Extrait du texte:

★ ★ ★

L’homosexualité nie-t-elle l’altérité ? Le débat des psys avec Serge Hefez

JEAN-PIERRE WINTER
PSYCHOLOGUE ET PSYCHANALYSTE

L’altérité est la reconnaissance subjective du fait que l’autre n’est pas moi. Plus je me projette en lui – c’est une des formes de l’identification imaginaire – moins l’autre existe, comme dans l’expression populaire « Je me mets à ta place ». S’agissant de certains homosexuels il arrive que la question se pose de savoir si leurs identifications ont été si totales qu’aucun autre, hors imaginaire, qu’eux-mêmes n’existe. Mais il y a tant d’homosexualités différentes… Ainsi n’est-ce pas Arthur Rimbaud qui donnera la plus illuminante définition de l’altérité quand il dira « Je est un Autre » ?

Rien ne permet de penser a priori qu’un homosexuel aura plus de difficultés qu’un hétérosexuel à reconnaître en lui la part de l’Autre, cet inconscient qui le rend étranger à lui-même, à sa conduite, à sa parole… Le doute ne naît que du regard porté sur son désir ou son amour de ce qui apparaît, de l’extérieur, comme un désir du semblable au détriment supposé du différent. Ce qui implique un mode de jouissance de l’autre, énigmatique pour ceux qui jouissent autrement. L’altérité suppose de se départir du fantasme d’un autre qui ne vous répondrait pas du lieu de son incomplétude, ce qui n’est possible qu’à la condition de ne pas faire de la particularité de sa jouissance une identité.

SERGE HEFEZ
PSYCHIATRE ET PSYCHANALYSTE

Je ne perçois pas du tout l’homosexualité comme une volonté de nier l’altérité mais, pour comprendre pourquoi d’autres la considèrent ainsi, il faut comprendre comment la psychiatrie puis la psychanalyse se sont emparées de la question de l’homosexualité. La question de l’homosexualité est au cœur même de la création de la psychiatrie médico-légale de la fin du XIXe siècle qui était là pour définir la norme, notamment en matière de sexualité. Tout ce qui échappait à la sexualité hétérosexuelle la plus classique, était apparenté à de la perversion, à commencer par l’homosexualité. Ceci constitue un héritage très lourd dans le champ psychiatrique. Freud était plutôt ouvert sur la question de l’homosexualité en affirmant notamment que, dans sa conception de la vie psychique, ce qui conduit à l’hétérosexualité est aussi mystérieux que ce qui conduit à l’homosexualité. Mais il se montrait ambigu dans le fait de continuer à apparenter l’homosexualité au concept de perversion qui, sur le plan psychanalytique, se fonde sur le déni de l’altérite, sur le refus de reconnaître l’Autre en tant qu’autre. La psychanalyse actuelle a hérité de cela, ce qui explique que les psychanalystes soient très divisés sur le sujet de l’homosexualité.

★ ★ ★

Consignes et exercices:
(a) Recopiez mot pour mot le passage du débat sur l'homosexualité et l'altérité, de « Rien ne permet » à « jouissance une identité. ».
(b) Poursuivez, s'il vous plaît, le débat sur l'homosexualité et l'altérité à la suite de sa dernière phrase.

Données fournies:

★ ★ ★

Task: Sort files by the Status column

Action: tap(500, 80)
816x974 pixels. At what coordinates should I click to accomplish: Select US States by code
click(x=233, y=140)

★ ★ ★

Réponses par numéro:
(a)
Rien ne permet de penser a priori qu’un homosexuel aura plus de difficultés qu’un hétérosexuel à reconnaître en lui la part de l’Autre, cet inconscient qui le rend étranger à lui-même, à sa conduite, à sa parole… Le doute ne naît que du regard porté sur son désir ou son amour de ce qui apparaît, de l’extérieur, comme un désir du semblable au détriment supposé du différent. Ce qui implique un mode de jouissance de l’autre, énigmatique pour ceux qui jouissent autrement. L’altérité suppose de se départir du fantasme d’un autre qui ne vous répondrait pas du lieu de son incomplétude, ce qui n’est possible qu’à la condition de ne pas faire de la particularité de sa jouissance une identité.

(b)
Personnellement, je considère que les homosexuels vivent dans la même altérité que les hétérosexuels et que ce n’est pas la différence des sexes qui fonde l’altérité. L’Autre est autre qu’il soit du même sexe ou non. Le psychisme d’un enfant (futur adulte) qui se sent attiré par les personnes du même sexe est le même que celui d’un enfant qui se sent attiré par les personnes de l’autre sexe. Il est agi par un cheminement psychique, par des jeux d’identifications de même nature. Il y a des hétérosexuels et des homosexuels de la même façon qu’il y a des gauchers et des droitiers. On ne considère plus aujourd’hui le gaucher comme « anormal » ou à rééduquer. Je ferais cette analogie avec l’homosexualité et l’hétérosexualité : il y a toujours eu, dans toutes les sociétés, environ 10 % de personnes homosexuelles ; l’homosexualité n’est jamais qu’une variante de la norme.